Água Viva (Parte Final)

domingo, maio 18, 2008

E há uma bem-aventurança física que a nada se compara. O corpo se transforma em um dom. E se sente que é um dom porque se está se experimentando, em fonte direta, a dádiva de repente indubitável de existir milagrosamente e materialmente.
Tudo ganha uma espécie de nimbo que não é imaginário: vem do esplendor da irradiação matemática das coisas e da lembrança de pessoas. Passa-se a sentir que tudo que existe respira e exala um finíssimo esplendor de energia. A verdade do mundo, porém, é impalpável.
Não é nem de longe o que mal imagino deve ser o estado de graça dos santos. Este estado jamais conheci e nem sequer consigo adivinhá-lo. É apenas a graça de uma pessoa comum que a torna de súbito real porque é comum e humana e reconhecível.
As descobertas nesse sentido são indizíveis e incomunicáveis. E impensáveis. É por isso que na graça eu me mantive sentada, quieta, silenciosa. E como em uma anunciação. Não sendo porém precedida por anjos. Mas é como se o anjo da vida viesse me anunciar o mundo.
Depois lentamente saí.
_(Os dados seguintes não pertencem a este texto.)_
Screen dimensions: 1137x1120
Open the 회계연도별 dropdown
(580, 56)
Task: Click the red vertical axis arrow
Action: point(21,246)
Não como se estivesse estado em transe - não há nenhum transe - sai-se devagar, com um suspiro de quem teve tudo como o tudo que é. Também já é um suspiro de saudade. pois tendo experimentado ganhar um corpo e uma alma, quer-se mais e mais. Inútil querer: só vem quando quer e espontaneamente.
Essa felicidade eu quis tornar eterna por intermédio da objetivação da palavra. fui logo depois procurar no dicionário a palavra beatitude que detesto como palavra e vi que quer dizer gozo da alma. Fala em felicidade tranqüila - eu chamaria porém de transporte ou de levitação. Também não gosto da continuação no dicionário que dia: "de quem se absorve em contemplação mística". Não é verdade: eu não estava de modo algum em meditação, não houve em mim nenhuma religiosidade. Tinha acabado de tomar café e estava simplesmente vivendo ali sentada com um cigarro queimando-se no cinzeiro.
[...]
E eis que depois de uma tarde de "quem sou eu" e de acordar à uma hora da madrugada ainda em desespero - eis que às três horas da madrugada acordei e me encontrei. Fui ao encontro de mim. Calma, alegre, plenitude sem fulminação. Simplesmente eu sou eu. e você é você. É vasto, vai durar.
O que te escrevo é um "isto". Não vai parar: continua.
Olha para mim e me ama. Não: tu olhas para ti e te amas. É o que está certo.
O que te escrevo continua e estou enfeitiçada.